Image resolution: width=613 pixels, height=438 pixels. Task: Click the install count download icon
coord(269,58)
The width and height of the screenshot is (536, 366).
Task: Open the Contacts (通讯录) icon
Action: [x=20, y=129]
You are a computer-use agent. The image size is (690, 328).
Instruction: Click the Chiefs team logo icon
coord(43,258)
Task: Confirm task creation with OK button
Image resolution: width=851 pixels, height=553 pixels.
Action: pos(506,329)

□ □ □ □ □ □ □

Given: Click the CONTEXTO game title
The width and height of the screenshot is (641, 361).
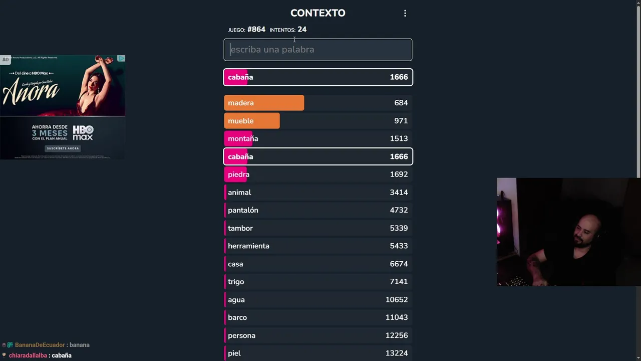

□ □ □ □ □ □ □

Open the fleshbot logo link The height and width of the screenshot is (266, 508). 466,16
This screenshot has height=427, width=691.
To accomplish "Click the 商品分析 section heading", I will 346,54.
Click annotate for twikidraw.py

□ □ □ □ □ □ □

▶ _Required task_
Reproduce the lines verbatim, beginning at the line that contains "Given: Click the CONTEXTO game title" and stopping after the line that contains "The width and height of the screenshot is (641, 361).".

▶ _Response to the exercise_
Given: Click the CONTEXTO game title
The width and height of the screenshot is (641, 361).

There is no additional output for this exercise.